Пётр ответил 15 мая, что короноваться он не может, поскольку спешит на войну63. Впрочем, с легкомыслием император всегда сочетал подозрительность. Поэтому при встрече сказал Шувалову: «Прусский король мне пишет, что ни один из подозрительных мне людей не должен оставаться в Петербурге в моё отсутствие». Вслед за чем прислал к Ивану Ивановичу приказ следовать за ним в армию волонтёром64.

«Да здравствует царко Пётр Фёдорович!»


В самом начале 1762 года герцог Шуазель из Парижа советовал французскому послу вести себя с Петром III «как с больным ребёнком, стараясь ничем не раздражать его». Судя по письмам, именно так держался по отношению к корреспонденту Фридрих II. Только потакая императору, можно было чего-то добиться.
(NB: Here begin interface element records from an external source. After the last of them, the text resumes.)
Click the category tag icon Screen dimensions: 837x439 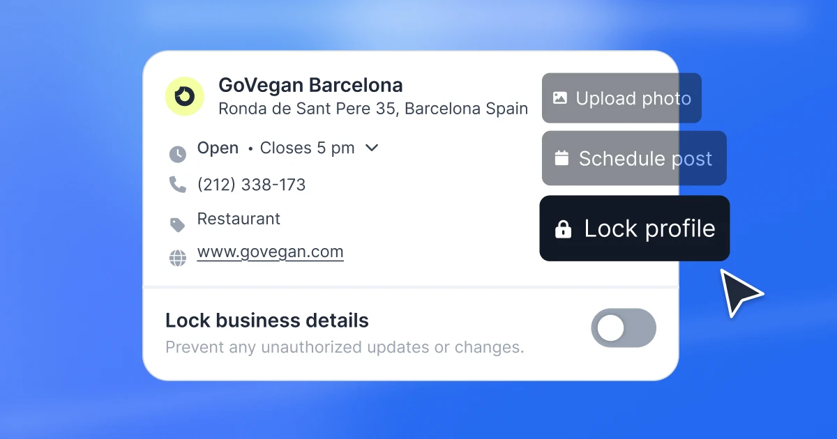click(x=178, y=224)
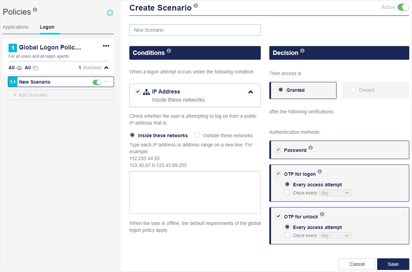Click info icon next to Decision header
The height and width of the screenshot is (272, 412).
tap(302, 51)
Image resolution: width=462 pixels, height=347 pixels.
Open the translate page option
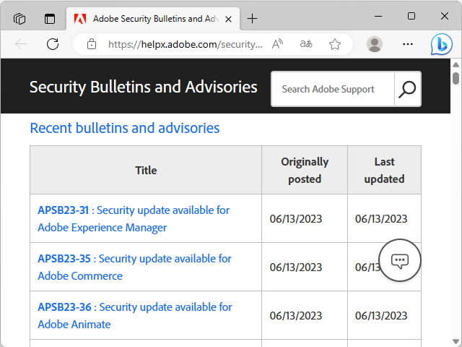[306, 44]
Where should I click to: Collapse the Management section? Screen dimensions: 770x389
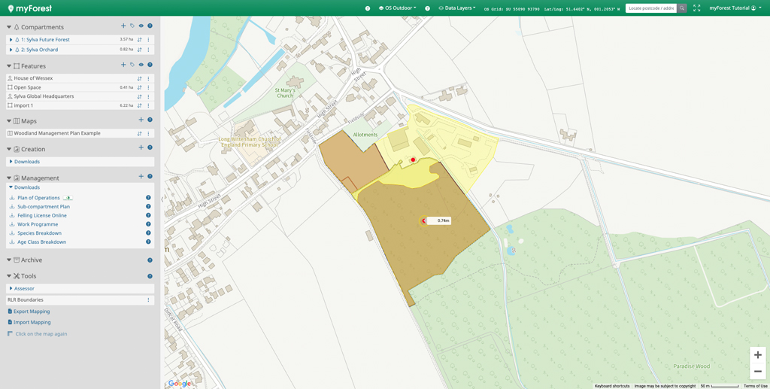pos(9,178)
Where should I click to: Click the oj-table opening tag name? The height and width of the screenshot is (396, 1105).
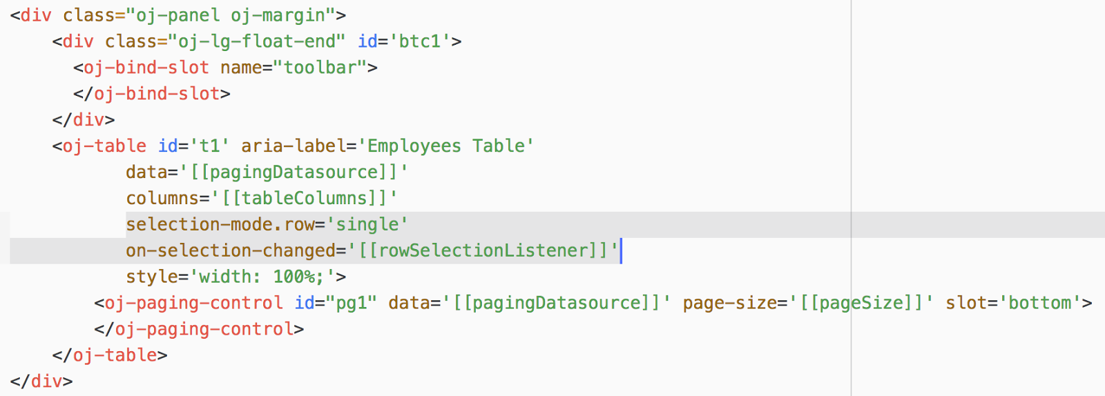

Заверения в самой чистосердечной дружбе соединялись с потоками лести.

«В то время как меня преследует вся Европа, в вас нахожу я друга, — писал он 20 марта, — нахожу в вас государя, у которого сердце истинно немецкое, который не хочет способствовать тому, чтобы Германия была отдана в рабство Австрийскому дому и который протягивает мне руку помощи, когда я нахожусь почти без средств»65.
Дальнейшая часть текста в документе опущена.